Small Online Gains Fail To Halt UK Regional News Shrinkage


By Robert Andrews

Despite continued digital inv*stm*nts, Britain's regional newspapers lost around GBP 225 million ($444 million) in 2006 - and online growth is nowhere near enough to make up the fall. Amongst findings in The Newspaper Society's Annual Regional Press Survey for 2006, published today ( release)...

-- The number of websites operated by the regional press ballooned by a third, from 828 to 1,102, as publishers looked to the web to shore up the bottom line.

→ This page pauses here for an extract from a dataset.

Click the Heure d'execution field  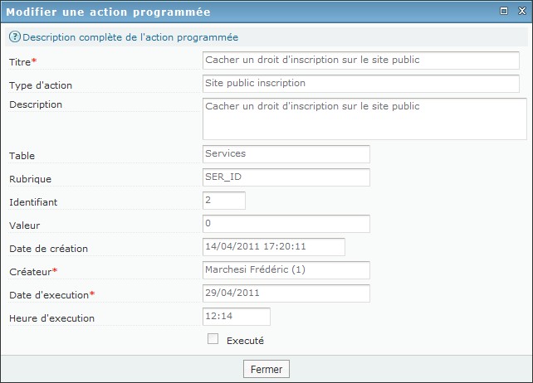click(237, 317)
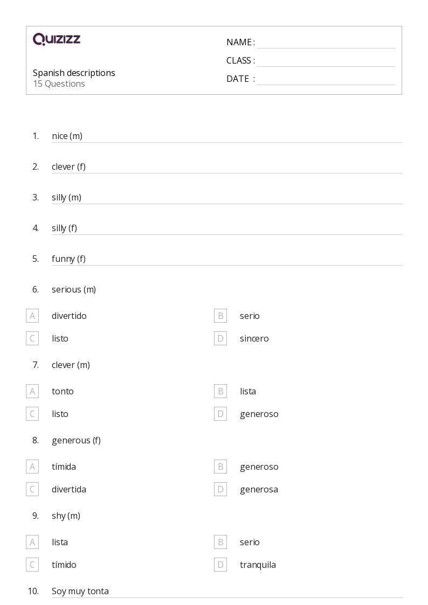Image resolution: width=428 pixels, height=605 pixels.
Task: Pick option C divertida for question 8
Action: tap(32, 490)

-- But online ad revenue from all of those sites combined accounted for just GBP 71 million ($142.91), a mere 2.5 percent of total ad revenue. (This was an 18.3 percent growth from the previous year's GBP 60 million, ($120 million) when online ads comprised two percent of the mix). So the entire regional newspaper sector only brought in an additional GBP 11 million ($22.1 million) from online ads in the year.

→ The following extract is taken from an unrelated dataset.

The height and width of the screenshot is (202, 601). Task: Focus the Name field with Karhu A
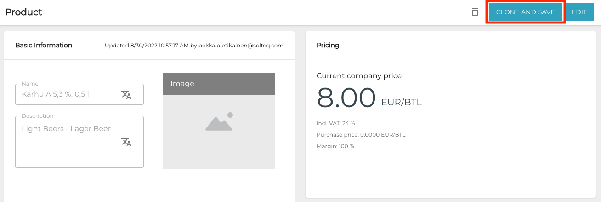69,94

-- Even magazines and niche supplements brought home more ad revenue than the web - GBP 74 million (GBP 149 million), or 2.6 percent of the advertising base (up from GBP 51 million ($102.6 million), or 1.7 percent of the mix). The number of these titles grew 21 percent from 595 to 755.

-- Illustrating why the sector is so vulnerable, print ads still make up 94.5 percent of regional advertising revenue (GBP 2.67 billion, $5.23 billion). The year before, print had comprised 95.9 percent of ad revenue, GBP 2.86 billion ($5.76 billion), so publishers have slimmed their reliance but not by enough, and that's a loss in print ad revenue of GBP 187 million ($376.4 million). This is so critical because advertising makes up 73.2 percent of turnover, circulation sales only 15.4 percent.

-- Staffing levels fell from 52,889 to 49,246. While the number of advertising and sales staff grew, editorial and production jobs declined.

Overall regional press turnover was GBP 3.87 billion ($7.79 billion), down from GBP 4.09 billion ($8.23 billion) the year before. Yesterday's H1 earnings from Johnston Press are typical - publishers are putting more and more resources into online while seeing continuing, if slower, print ad declines. This detail of this snapshot may be nuanced - in the first half of this year, both Johnston and the two other strong regional newspaper publishers Trinity Mirror and DMGT both grew online revenue by more than than the Newspaper Society's 14 survey respondents overall did last year.

Update: ABC circulation figures released today for the half-year to end of June saw almost all local titles post a fall, HoldTheFrontPage reports, with Manchester Evening News, England's third biggest selling regional, experiencing the largest drop-off of 24.2 percent year-on-year (via Guardian).